我靠在锦墨堂寝殿的窗边软榻上,手里虽拿着本医书,目光却总忍不住飘向窗外。院中石灯笼里的烛火在寒风中明明灭灭,将光秃的树枝影子拉得忽长忽短,如同我此刻难以平静的心绪。

萧顺霆还未回锦墨堂。

自宫宴归来,他将我送至门口便去了剑墨轩,说是还有军务要处理。可此刻已近子时,前院那边依旧没有动静。周嬷嬷方才亲自去送过一次参汤,回来时只低声对我说:“王爷还在书房,面色不大好,今日酒饮得杂了。”

是了,宫宴上那些敬酒,有御赐的,有同僚的,有宗亲的,还有那些心思各异的试探——他几乎来者不拒。我当时只觉他面色如常,没想到……

“王妃,您先歇下吧?”青黛第三次轻声劝道,“王爷处理完公务,自会歇息的。”

我摇了摇头,目光仍望着窗外:“我再等等。”手中医书上的字迹渐渐模糊,脑海里反复回放的却是今日马车里他闭目养神的侧脸,以及他拒绝黄贵妃赏赐时那平静却斩钉截铁的语气。

不知过了多久,远处终于传来脚步声。

那脚步声与平日不同,少了些往日的沉稳利落,多了几分沉滞,在寂静的夜里格外清晰。
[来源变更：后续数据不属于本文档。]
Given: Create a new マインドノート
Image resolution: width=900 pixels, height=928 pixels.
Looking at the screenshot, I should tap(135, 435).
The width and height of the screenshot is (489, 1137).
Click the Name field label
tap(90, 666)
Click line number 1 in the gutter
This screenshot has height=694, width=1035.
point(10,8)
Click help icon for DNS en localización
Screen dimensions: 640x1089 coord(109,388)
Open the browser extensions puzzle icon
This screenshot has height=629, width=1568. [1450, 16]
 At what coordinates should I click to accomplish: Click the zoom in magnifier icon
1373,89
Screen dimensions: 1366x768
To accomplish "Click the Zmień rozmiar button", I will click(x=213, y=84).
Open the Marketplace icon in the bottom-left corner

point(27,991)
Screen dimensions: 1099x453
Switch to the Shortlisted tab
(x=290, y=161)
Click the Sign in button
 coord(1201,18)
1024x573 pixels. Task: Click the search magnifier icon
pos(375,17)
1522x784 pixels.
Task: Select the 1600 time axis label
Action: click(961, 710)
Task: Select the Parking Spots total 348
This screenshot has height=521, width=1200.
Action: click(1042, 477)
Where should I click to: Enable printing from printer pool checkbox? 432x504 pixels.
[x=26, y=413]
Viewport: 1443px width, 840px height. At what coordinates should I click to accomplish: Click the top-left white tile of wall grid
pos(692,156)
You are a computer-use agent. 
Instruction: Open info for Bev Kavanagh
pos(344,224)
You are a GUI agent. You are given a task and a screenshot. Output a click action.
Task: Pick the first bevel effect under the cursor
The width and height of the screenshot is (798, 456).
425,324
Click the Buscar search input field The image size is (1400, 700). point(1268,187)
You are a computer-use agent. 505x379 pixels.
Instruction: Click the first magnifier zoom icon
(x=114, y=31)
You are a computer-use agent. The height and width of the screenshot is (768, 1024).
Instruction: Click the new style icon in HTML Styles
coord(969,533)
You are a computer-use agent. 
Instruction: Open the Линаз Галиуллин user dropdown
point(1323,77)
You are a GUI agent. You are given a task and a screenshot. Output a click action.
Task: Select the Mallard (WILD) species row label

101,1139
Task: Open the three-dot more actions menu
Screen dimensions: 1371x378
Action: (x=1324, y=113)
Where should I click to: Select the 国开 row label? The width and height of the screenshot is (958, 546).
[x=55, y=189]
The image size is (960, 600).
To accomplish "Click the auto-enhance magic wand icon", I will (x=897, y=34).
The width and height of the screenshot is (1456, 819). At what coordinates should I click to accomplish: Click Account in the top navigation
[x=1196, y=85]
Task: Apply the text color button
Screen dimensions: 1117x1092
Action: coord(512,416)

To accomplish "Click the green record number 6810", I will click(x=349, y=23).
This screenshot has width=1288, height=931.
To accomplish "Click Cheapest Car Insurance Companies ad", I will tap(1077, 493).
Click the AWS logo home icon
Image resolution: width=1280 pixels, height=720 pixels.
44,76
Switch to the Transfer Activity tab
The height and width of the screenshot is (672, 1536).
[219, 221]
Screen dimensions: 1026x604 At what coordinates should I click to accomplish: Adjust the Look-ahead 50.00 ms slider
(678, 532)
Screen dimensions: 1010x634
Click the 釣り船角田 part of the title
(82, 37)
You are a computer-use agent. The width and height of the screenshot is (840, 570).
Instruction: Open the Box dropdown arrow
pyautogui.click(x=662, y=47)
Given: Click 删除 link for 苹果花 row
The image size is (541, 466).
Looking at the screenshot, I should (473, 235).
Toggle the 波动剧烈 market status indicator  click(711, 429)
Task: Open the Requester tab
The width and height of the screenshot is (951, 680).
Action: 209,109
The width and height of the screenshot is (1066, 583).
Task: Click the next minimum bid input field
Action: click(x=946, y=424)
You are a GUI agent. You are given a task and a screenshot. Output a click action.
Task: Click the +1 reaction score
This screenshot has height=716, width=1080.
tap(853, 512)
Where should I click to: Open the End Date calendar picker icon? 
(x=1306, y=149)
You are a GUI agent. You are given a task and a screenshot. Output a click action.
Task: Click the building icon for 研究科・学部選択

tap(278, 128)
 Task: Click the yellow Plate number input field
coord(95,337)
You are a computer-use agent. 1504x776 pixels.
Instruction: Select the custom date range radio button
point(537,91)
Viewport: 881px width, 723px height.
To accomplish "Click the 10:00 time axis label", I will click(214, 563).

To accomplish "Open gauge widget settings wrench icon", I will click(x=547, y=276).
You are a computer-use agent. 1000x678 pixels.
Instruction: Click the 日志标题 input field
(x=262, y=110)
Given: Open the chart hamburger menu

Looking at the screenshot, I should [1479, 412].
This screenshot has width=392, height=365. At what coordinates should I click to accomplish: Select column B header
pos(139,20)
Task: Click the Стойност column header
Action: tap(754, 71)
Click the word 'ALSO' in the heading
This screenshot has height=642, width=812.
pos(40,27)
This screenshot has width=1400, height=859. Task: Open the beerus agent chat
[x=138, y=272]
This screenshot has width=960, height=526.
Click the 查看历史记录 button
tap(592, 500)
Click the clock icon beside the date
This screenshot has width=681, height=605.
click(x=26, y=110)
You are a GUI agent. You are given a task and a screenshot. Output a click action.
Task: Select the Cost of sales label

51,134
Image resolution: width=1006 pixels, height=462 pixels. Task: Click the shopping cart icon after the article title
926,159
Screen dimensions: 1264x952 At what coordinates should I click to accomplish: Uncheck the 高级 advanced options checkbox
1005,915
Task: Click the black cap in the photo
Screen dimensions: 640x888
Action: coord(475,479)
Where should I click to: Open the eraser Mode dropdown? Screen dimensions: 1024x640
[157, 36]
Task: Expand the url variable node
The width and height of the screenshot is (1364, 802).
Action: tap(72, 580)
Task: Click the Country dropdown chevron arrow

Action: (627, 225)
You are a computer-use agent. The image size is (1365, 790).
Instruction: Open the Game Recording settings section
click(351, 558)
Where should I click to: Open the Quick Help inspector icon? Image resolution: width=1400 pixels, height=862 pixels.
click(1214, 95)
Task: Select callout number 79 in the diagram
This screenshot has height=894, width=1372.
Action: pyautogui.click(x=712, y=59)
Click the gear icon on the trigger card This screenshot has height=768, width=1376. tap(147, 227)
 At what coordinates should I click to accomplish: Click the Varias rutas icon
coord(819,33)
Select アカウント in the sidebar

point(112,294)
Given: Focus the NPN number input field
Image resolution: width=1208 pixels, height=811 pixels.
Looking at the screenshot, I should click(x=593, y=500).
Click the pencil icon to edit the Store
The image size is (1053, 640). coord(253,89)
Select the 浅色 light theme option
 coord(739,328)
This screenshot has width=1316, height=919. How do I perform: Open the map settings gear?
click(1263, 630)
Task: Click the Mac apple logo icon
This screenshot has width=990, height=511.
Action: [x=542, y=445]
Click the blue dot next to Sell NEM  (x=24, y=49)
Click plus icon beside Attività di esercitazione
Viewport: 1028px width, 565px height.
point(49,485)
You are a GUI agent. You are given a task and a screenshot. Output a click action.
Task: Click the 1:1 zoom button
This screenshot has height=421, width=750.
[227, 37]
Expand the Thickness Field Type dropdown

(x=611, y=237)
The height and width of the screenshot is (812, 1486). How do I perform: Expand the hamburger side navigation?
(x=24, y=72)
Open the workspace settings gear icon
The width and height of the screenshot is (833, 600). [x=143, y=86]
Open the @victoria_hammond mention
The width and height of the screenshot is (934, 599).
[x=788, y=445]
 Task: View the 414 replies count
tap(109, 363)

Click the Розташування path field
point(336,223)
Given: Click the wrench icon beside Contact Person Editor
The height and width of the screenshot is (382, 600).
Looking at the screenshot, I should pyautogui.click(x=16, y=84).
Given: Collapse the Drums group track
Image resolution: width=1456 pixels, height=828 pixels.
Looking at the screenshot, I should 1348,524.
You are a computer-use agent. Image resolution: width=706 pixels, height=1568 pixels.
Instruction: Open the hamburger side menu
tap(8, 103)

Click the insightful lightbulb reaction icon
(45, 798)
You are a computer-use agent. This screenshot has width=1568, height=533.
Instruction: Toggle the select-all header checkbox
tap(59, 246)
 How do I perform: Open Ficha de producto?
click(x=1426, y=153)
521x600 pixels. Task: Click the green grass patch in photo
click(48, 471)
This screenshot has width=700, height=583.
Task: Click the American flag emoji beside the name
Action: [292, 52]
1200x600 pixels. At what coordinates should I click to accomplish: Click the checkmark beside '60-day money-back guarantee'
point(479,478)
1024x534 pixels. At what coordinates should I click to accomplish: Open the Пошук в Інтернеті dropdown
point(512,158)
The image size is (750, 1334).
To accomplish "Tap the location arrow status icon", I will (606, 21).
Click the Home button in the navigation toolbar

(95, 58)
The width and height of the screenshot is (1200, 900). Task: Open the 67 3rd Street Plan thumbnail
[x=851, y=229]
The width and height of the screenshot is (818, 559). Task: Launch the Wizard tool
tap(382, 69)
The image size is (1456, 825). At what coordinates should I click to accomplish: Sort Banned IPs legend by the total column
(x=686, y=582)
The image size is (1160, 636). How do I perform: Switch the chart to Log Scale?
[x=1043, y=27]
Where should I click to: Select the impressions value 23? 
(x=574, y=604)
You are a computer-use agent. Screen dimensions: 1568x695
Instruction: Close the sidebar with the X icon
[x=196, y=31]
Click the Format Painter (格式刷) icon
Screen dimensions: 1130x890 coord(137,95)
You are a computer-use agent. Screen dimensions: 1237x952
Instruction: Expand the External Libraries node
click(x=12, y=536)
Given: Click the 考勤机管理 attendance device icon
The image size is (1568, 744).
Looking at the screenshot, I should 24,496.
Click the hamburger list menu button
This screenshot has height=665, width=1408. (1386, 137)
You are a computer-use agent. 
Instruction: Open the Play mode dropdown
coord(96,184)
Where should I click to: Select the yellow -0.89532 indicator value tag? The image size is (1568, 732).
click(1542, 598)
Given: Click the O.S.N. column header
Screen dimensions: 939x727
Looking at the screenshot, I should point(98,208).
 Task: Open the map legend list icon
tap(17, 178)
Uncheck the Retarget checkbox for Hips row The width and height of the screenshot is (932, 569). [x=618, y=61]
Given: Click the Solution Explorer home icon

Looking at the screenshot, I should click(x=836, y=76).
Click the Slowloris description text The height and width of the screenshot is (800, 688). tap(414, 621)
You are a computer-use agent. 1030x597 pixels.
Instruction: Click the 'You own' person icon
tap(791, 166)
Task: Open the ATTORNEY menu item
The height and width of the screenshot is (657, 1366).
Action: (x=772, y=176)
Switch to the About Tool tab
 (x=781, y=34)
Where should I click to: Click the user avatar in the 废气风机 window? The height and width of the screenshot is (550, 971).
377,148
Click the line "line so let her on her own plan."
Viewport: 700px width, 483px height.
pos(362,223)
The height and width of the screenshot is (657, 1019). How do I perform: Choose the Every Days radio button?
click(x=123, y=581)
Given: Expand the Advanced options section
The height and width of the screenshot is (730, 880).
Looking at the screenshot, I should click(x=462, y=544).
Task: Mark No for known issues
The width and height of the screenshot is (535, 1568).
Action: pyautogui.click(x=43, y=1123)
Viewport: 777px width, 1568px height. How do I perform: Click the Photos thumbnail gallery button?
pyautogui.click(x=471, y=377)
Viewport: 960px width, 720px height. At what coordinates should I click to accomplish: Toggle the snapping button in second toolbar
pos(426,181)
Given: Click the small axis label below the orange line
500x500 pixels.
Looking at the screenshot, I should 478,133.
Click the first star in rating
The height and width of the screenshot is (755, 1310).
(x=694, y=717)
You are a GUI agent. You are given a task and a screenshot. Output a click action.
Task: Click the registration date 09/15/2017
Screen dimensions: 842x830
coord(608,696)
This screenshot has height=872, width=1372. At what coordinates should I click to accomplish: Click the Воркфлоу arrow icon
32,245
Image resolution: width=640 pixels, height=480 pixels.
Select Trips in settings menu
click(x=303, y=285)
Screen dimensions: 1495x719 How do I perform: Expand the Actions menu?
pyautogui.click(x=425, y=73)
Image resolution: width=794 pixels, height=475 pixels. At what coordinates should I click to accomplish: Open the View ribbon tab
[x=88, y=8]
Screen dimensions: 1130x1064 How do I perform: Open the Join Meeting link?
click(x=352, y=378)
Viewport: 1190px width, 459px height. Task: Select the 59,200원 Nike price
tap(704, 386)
紧接着,院门被推开,一道玄色身影出现在灯笼光晕下。

是萧顺霆。

他独自一人,未带随从。夜风卷起他披风的下摆,猎猎作响。他站在院门口,似乎顿了顿,目光投向寝殿这边——窗内透出的暖黄光线在冬夜里格外醒目。

我站起身,正要示意青黛去迎,却见他已经抬步朝这边走来。

步伐还算稳,但细细看去,身形比平日微微松垮了些许。待他走近廊下,灯笼光清楚地映出他的脸——依旧是那副冷峻轮廓,但双颊泛着不正常的红,眼底也布着血丝,那双向来锐利清醒的凤眸,此刻竟蒙着一层薄薄的水雾,目光落在我身上时,有明显的迟滞。

他醉了。

我从未见过他这副模样。在我印象里,萧顺霆永远冷静自持,如同冰封的渊潭,深不可测。可此刻,那层坚冰似乎被酒意融开了一道缝隙,露出了底下某些不同寻常的质地。

“王爷。”我迎到门边,屈膝行礼。

他站在门槛外,没有立刻进来,只是垂眸看着我。那目光直勾勾的,毫不掩饰,看得我耳根微微发烫。半晌,他才低低“嗯”了一声,抬脚跨进门。

一股混合着清冽酒气和冷夜寒意的气息随之涌入。

他解下披风,动作比平日慢了一些。我下意识上前想帮忙,他却已经随手将披风搭在屏风上,转身看向我。

“你怎么还没睡?”他问,声音比平时更低沉沙哑,语气里没有责问,倒像是一句纯粹的疑惑,甚至还带着一丝……不易察觉的柔软?

我不知该如何回答,只轻声道:“妾身不困。王爷可要用些醒酒汤?厨房一直温着。”

他没有立刻回答,而是走到桌边,自顾自倒了杯冷茶,仰头饮尽。喉结滚动,侧颈线条在烛光下拉出利落的弧度。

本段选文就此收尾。